I don’t know if my blog will eventually generate a steady income but what I do know is I’m grateful for what it’s already given me. I now have a creative outlet and an additional purpose.
Take advice with a grain of salt. After I had my children, I've been given a lot of unsolicited advice. A LOT. At first, I felt the need to take every little piece of advice into consideration because as a first time mom, I thought I was doing everything wrong. You live and you learn. No baby book or piece of advice can prepare you for motherhood. It's a beautiful journey that you have to experience first hand. You have to make mistakes to know what not to do, and it makes the occasional mama triumph moments that much sweeter.
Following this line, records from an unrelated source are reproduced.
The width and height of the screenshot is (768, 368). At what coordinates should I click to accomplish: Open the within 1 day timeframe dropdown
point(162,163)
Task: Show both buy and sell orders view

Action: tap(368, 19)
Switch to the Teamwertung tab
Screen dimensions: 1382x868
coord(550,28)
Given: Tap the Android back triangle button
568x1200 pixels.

There is no such thing as a perfect parent. In our age, we are obsessed with the idea of the "perfect" marriage, the "perfect" home, posting the "perfect" photo, and this obsession with perfection can be unhealthy and distracts us from what really matters. Your child's idea of a perfect parent is receiving your love, attention and time. When I'm home with the boys, I always make sure that we get some quality bonding time in.
It's OK to lose your mind. Since becoming a mother I've lost my mind on many occasions, and some days I loose it more than once . If I'm feeling especially overwhelmed, I stop whatever I am doing, take a long, deep breath, and remind myself that I'm doing OK. As long as I know I'm doing my best, the rest of my endless "to do" list can wait.